Sí, claramente. Es el gran objetivo de la temporada. En primer lugar porque es una regata legendaria en el panorama náutico francés. Además, será la primera vez que compita en un Ultim en esta regata transatlántica. Para mí, es un sueño. Quiero estar a la altura de la confianza que el Team Actual ha depositado en mí. El objetivo es llegar a esta Route du Rhum con las menos dudas posibles sobre el barco y su funcionamiento.
¿Declara abiertamente su objetivo de ganar?
Sí, porque tenemos un barco capaz de ganar. Después de eso, sigue siendo una regata oceánica con muchas incertidumbres.

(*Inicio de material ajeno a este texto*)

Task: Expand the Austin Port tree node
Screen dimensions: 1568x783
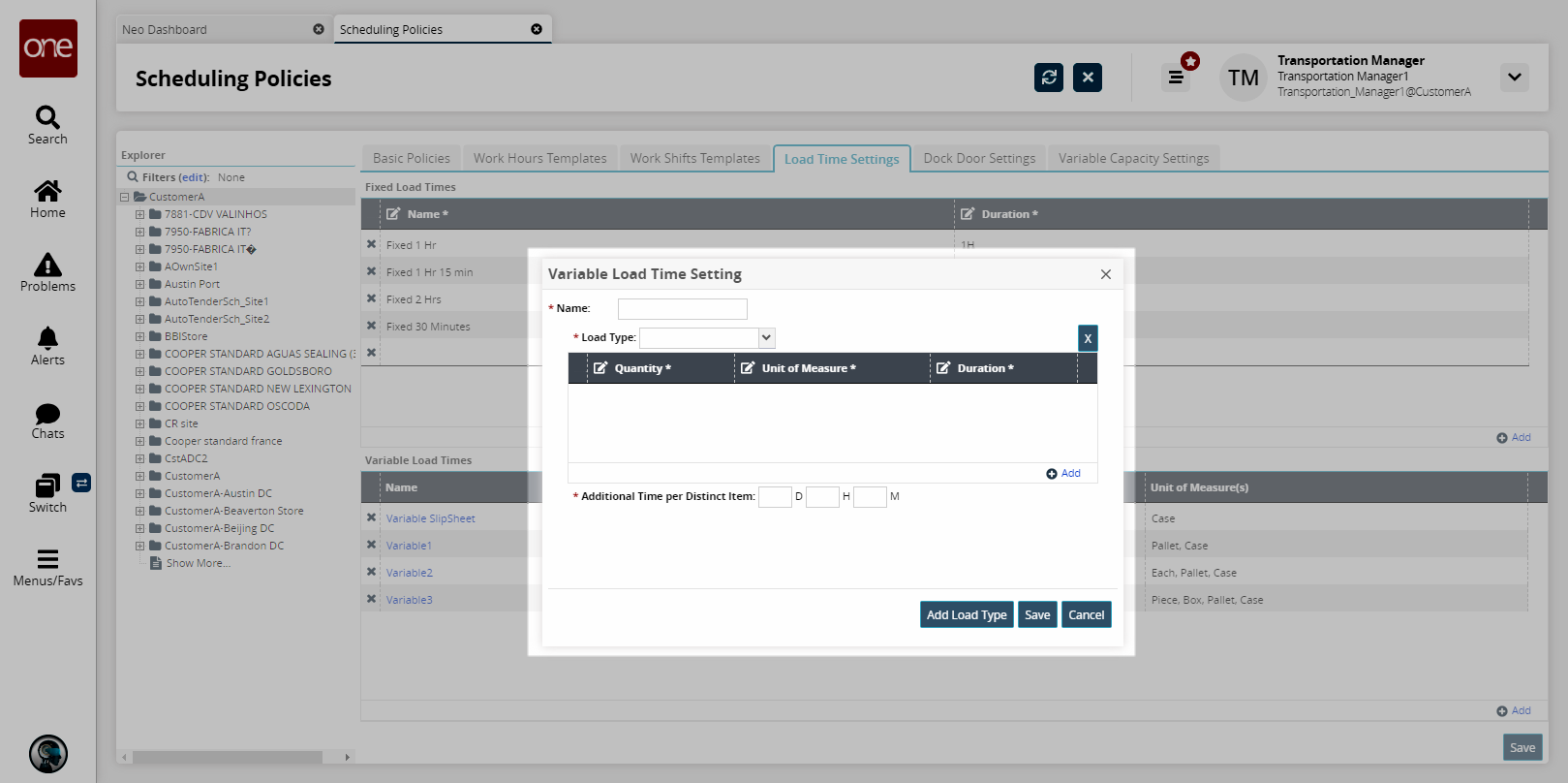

Pero gran parte del resultado se prepara mucho antes de la salida. El rendimiento se construye a lo largo de la temporada, mediante el trabajo técnico, la evolución del barco, la calidad de la preparación y la confianza entre el patrón, el equipo y la máquina.
Creo sinceramente que el 90% de la carrera se decide antes de soltar amarras.
Con un Ultim y en solitario, se permite navegar en función de las condiciones meteorológicas. ¿Cómo cambia eso tu forma de competir?
En Ultim, sí, las rutas están permitidas en las carreras en solitario. Esto crea una forma de trabajar muy diferente. Hablamos constantemente con el equipo meteorológico y los ruteros.
Pero incluso con esta ayuda, sigue siendo extremadamente difícil. En estos barcos, las velocidades son tales que hay que estar concentrado casi todo el tiempo. Las fases de descanso son cortas, porque la Rhum sigue siendo un sprint de una semana.
Y después de la Ruta del Ron, ¿ya está pensando en dar la vuelta al mundo?
Obviamente, estamos pensando en qué será lo próximo. El Trofeo Julio Verne es una de las posibles opciones. El calendario podría encajar.
Pero por el momento, toda la atención se centra en la Route du Rhum 2026. Una cosa a la vez.